In spite of her claim to imagination Bertha Broadwood was not an innovator. She did not question the foundations of her society; her aim was always to restore and to improve within the given framework. It is clear from many of the papers that she was warm and sacrificially generous, much loved, devoted to her family, religious and patriotic.

Arrangement

Apart from the letters there are a great many notes, memoranda, drafts for articles or speeches, some verses and a large collection of printed pamphlets, leaflets, presscuttings and books on the many subjects which interested Bertha Broadwood. There are also 3 volumes of a journal she kept as a girl and her appointment diaries. There is some evidence that she looked through her many papers in later life, adding dates and explanatory notes, and that she was planning to write a book. Beyond occasionally putting related papers in an envelope she does not seem to have made any attempt to classify them. It would seem that after her death some sorting was carried out by her niece Audrey Hodsoll.
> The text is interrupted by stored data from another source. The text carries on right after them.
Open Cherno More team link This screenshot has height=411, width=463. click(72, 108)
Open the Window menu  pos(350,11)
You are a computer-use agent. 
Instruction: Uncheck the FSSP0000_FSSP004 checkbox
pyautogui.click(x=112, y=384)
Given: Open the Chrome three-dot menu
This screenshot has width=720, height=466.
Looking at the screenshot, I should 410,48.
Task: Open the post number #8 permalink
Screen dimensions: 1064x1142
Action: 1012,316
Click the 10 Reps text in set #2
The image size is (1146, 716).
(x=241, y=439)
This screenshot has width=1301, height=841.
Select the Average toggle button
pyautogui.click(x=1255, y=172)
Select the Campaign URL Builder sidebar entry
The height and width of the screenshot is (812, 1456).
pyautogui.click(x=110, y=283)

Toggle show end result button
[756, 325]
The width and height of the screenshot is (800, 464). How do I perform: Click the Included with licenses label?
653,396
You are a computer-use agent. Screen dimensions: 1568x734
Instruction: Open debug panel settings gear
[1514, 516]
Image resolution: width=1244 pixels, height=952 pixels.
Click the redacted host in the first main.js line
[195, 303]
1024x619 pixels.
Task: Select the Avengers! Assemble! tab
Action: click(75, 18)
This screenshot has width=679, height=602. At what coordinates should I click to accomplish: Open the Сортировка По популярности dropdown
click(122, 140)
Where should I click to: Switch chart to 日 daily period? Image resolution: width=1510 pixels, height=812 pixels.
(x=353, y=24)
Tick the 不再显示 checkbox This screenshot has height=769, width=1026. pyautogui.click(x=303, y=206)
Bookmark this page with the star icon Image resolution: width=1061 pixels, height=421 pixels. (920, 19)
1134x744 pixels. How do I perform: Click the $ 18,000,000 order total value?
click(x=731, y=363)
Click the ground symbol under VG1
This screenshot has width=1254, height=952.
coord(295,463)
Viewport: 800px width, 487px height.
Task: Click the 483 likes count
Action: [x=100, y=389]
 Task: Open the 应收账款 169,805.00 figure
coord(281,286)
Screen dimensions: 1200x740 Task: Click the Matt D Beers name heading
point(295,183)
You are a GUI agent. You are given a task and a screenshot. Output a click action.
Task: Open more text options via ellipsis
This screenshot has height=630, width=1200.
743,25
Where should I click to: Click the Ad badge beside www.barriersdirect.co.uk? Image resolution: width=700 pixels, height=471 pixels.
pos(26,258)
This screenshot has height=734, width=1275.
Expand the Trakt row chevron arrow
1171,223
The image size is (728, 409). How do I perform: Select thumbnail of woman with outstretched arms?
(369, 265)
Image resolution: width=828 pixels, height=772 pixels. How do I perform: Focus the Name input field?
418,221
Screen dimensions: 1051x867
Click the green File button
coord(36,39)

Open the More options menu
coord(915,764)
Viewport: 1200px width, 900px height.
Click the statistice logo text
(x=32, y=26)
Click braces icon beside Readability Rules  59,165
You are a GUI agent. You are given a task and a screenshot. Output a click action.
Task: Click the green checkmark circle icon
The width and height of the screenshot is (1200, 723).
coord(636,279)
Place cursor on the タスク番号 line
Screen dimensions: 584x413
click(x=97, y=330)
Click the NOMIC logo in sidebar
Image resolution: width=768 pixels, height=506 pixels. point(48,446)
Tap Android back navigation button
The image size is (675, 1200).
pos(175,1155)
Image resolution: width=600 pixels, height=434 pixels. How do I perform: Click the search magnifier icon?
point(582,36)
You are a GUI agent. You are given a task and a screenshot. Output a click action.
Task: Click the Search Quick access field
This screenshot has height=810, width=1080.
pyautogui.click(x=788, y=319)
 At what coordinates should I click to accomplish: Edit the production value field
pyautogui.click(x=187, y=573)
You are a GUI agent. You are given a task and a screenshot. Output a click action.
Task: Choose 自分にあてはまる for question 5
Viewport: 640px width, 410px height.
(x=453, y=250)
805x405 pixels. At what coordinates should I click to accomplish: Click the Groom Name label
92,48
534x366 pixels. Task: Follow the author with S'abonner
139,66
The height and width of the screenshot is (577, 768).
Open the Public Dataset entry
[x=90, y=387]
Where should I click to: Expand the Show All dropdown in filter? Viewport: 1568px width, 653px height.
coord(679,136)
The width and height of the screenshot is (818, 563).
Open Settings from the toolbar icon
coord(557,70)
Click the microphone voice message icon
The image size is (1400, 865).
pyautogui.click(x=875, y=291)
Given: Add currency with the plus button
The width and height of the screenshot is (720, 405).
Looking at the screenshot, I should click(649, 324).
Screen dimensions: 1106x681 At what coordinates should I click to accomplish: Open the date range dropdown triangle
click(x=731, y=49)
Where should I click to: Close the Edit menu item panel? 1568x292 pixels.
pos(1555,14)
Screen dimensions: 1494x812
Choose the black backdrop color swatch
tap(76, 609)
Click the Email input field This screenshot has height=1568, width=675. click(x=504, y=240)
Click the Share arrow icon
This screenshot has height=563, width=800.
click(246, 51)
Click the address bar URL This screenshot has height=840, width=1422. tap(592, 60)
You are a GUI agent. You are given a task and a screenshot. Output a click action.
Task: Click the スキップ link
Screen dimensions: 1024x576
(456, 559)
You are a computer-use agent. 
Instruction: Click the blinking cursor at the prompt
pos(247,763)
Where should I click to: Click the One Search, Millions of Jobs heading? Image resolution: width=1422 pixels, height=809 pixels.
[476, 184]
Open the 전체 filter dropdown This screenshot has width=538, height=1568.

The papers were mostly found in confusion and boxed before their removal from Lyne House in 1977. The boxes were numbered and listed with a note of the room in which the papers in each box were found. These box numbers have been recorded in the detailed catalogue. DW in the position of the box number indicates items loaned by the Broadwood Trust to David Wainwright before the records were removed from Lyne House. There was little evidence of any systematic filing but the few bundles apparently dating from Bertha's own sorting and that of her niece have been retained. A few items were removed from the miscellaneous bundles of Nursing Association records. The contents of these bundles are noted in Appendix 2 of Nursing Association list, see -/1-3. The present arrangement of the correspondence is chronological by writer except where an occasional bundle has been found and the letters in it retained. The remainder of the papers and related letters and printed matter have been arranged by subject. Dates have been supplied where missing from other sources, internal evidence, and tentatively from the proximity to other papers in the same box. The very large number of pieces of paper made it impossible to arrive at a scheme of classification until detailed descriptions had been made for most of the pieces. These were then sorted under persons or subjects.

An index to the papers is available. Although the present list includes the main cross-references the index should be used to trace other references especially for -/7/-.

Access Information

There are no access restrictions.

Acquisition Information

Deposited by the Broadwood Trust in 1977 with other records relating to the family and to the piano manufacturing firm of John Broadwood and Sons.

Other Finding Aids

An item level description of the archive is available on the Surrey History Centre online catalogue

Related Material

For other records of Benefit Nursing Associations see 352/3/4, 496/- and 2180/-. For Nursing Association references in 2185/BMB other than sections -/1/- to -/3/-, see -/4/2/44; -/4/6/2; -/4/11/9; -/4/12/5; -/4/17/30; -/4/19/27; -/4/50/3; -/6/4/15; -/6/21/1; -/6/24/4.

Bibliography

Pioneer Women in Victoria's Reign, Edwin A Pratt (1897); A History of District Nursing, Mary Stocks (1960); Victorian Ladies at Work, Lee Holcombe (1973). References in the catalogue to 'Wainwright' refer to David Wainwright's book, Broadwood by Appointment (Quiller Press, 1982).